Eigenschappen van een klimaat
Klimaateigenschappen worden normaal gesproken samengevat aan de hand van twee eigenschappen. Dat zijn:
- De gemiddelde hoeveelheid neerslag (regen en/of sneeuw) per jaar en de variatie in de hoeveelheid neerslag van seizoen tot seizoen.
- De spreiding van de gemiddelde minimum- en maximumtemperatuur gedurende een normale dag en de variatie ervan door het seizoen.
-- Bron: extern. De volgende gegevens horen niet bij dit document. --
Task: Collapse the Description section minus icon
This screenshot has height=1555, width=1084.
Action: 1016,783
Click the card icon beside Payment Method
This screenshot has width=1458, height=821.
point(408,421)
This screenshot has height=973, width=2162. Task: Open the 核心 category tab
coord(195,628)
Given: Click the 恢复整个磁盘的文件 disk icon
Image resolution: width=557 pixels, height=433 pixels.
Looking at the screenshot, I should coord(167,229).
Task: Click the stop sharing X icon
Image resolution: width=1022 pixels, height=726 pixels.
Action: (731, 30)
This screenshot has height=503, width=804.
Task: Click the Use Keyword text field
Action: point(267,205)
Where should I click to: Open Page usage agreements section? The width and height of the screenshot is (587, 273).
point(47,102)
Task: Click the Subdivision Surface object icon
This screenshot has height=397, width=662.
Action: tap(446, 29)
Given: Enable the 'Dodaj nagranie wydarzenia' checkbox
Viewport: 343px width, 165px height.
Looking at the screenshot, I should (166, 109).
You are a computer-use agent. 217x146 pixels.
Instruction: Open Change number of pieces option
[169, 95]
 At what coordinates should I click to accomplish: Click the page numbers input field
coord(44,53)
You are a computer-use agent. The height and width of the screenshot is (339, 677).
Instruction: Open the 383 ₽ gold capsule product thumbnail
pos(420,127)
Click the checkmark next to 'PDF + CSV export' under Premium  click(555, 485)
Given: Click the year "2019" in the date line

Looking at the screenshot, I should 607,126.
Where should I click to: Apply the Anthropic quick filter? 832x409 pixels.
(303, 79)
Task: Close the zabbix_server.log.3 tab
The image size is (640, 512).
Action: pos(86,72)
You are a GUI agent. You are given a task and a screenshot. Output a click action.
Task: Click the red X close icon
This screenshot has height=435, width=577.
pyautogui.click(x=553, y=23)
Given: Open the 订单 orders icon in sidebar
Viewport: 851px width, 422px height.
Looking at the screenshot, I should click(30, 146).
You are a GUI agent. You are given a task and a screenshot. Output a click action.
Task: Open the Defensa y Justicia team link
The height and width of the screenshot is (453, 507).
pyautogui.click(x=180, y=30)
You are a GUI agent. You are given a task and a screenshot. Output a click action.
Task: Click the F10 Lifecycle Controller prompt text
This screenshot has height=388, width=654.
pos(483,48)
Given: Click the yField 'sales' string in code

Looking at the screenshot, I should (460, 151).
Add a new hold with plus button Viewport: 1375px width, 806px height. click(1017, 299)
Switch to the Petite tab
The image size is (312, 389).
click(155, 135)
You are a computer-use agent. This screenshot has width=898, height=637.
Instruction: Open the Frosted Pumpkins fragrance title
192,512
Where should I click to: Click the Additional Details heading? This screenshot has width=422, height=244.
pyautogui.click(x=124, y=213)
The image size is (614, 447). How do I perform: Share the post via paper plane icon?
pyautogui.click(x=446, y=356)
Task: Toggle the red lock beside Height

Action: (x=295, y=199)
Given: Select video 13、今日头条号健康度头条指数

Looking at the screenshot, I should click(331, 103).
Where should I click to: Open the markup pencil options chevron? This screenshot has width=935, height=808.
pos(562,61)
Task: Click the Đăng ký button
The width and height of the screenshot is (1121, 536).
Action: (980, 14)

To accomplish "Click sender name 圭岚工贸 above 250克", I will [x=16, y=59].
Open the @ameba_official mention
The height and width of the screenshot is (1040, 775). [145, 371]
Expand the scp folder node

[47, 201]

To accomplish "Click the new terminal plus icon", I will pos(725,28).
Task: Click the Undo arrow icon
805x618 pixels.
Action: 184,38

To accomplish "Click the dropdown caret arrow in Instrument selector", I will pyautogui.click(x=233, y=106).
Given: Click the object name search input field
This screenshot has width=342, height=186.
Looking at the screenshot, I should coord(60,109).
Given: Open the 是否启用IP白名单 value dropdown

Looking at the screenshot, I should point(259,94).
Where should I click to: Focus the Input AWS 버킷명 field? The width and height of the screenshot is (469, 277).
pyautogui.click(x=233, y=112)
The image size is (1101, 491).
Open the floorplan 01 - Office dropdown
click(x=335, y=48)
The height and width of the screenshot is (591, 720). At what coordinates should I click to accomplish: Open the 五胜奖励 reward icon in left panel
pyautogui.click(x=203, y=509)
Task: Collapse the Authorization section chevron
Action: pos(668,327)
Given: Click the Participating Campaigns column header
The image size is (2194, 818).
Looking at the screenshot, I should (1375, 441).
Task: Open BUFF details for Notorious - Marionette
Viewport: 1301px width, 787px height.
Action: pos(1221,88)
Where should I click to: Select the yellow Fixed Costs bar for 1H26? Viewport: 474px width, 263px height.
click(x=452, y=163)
Elke plek op onze planeet heeft een karakteristiek klimaat. Sommige gebieden hebben duidelijke seizoen waar er een groot verschil zit tussen de zomers en de winters. Klimatologen zoeken uit hoe het weer precies op een bepaalde plek is. Ze houden bij hoeveel neerslag er valt en wat de temperatuur is over een langere periode. Dit kunnen ze dan vergelijken met wat normaal is voor dat gebied.
Klimaatsoorten
Er zijn vijf categorieën bedacht waarin klimaatsoorten zijn verdeeld. Dit systeem werd bedacht door de Russisch-Oostenrijkse bioloog Vladimir Köppen en wordt nog altijd veelvuldig gebruikt. Zo blijkt dat een zeeklimaat niet alleen maar op zee voorkomt, maar ook op land.
Tropisch
Rond de evenaar staat de zon het hele jaar door hoog aan de hemel. Hierdoor zijn er geen winters en zijn er ook niet echt seizoenen. De temperatuur is altijd warm. Het is er vochtig en regenachtig. Hierdoor kunnen tropische regenwouden groeien. Tropische klimaten zijn bijvoorbeeld te vinden in heel Afrika ten zuiden van de Sahara en op het overgrote deel van het Zuid-Amerikaanse continent.
Droog
Ongeveer een kwart van het landoppervlak van de aarde bestaat uit woestijn en droge maar begroeide vlakken (steppen). Er valt minder neerslag dan er verdampt. Voorbeelden van gebieden met een droog klimaat zijn alle woestijnen, zoals de Sahara en de Gobi-woestijn, maar ook koudere gebieden, zoals de kale hoogvlakten in het Andesgebergte en de grasvlakten van Mongolië. Door de droogte is het niet mogelijk voor bomen om te groeien.
Maritiem (zeeklimaat)
Een maritiem klimaat of zeeklimaat komt niet alleen voor op zee, maar ook aan land dat aan de zee ligt. Het wordt ook wel een “gematigd klimaat” genoemd. De temperatuurschommelingen tussen de seizoenen lopen in een maritiem klimaat onder invloed van de nabijheid van de zee niet zo extreem uiteen zoals in een landklimaat. In Noordwest-Europa, dus ook in Nederland, komt een zeeklimaat voor. Ook al is Nederland klein, er is een verschil hoe het weer in Zeeland en Limburg is. Limburg ligt meer landinwaarts en kent meer uitersten in temperatuur.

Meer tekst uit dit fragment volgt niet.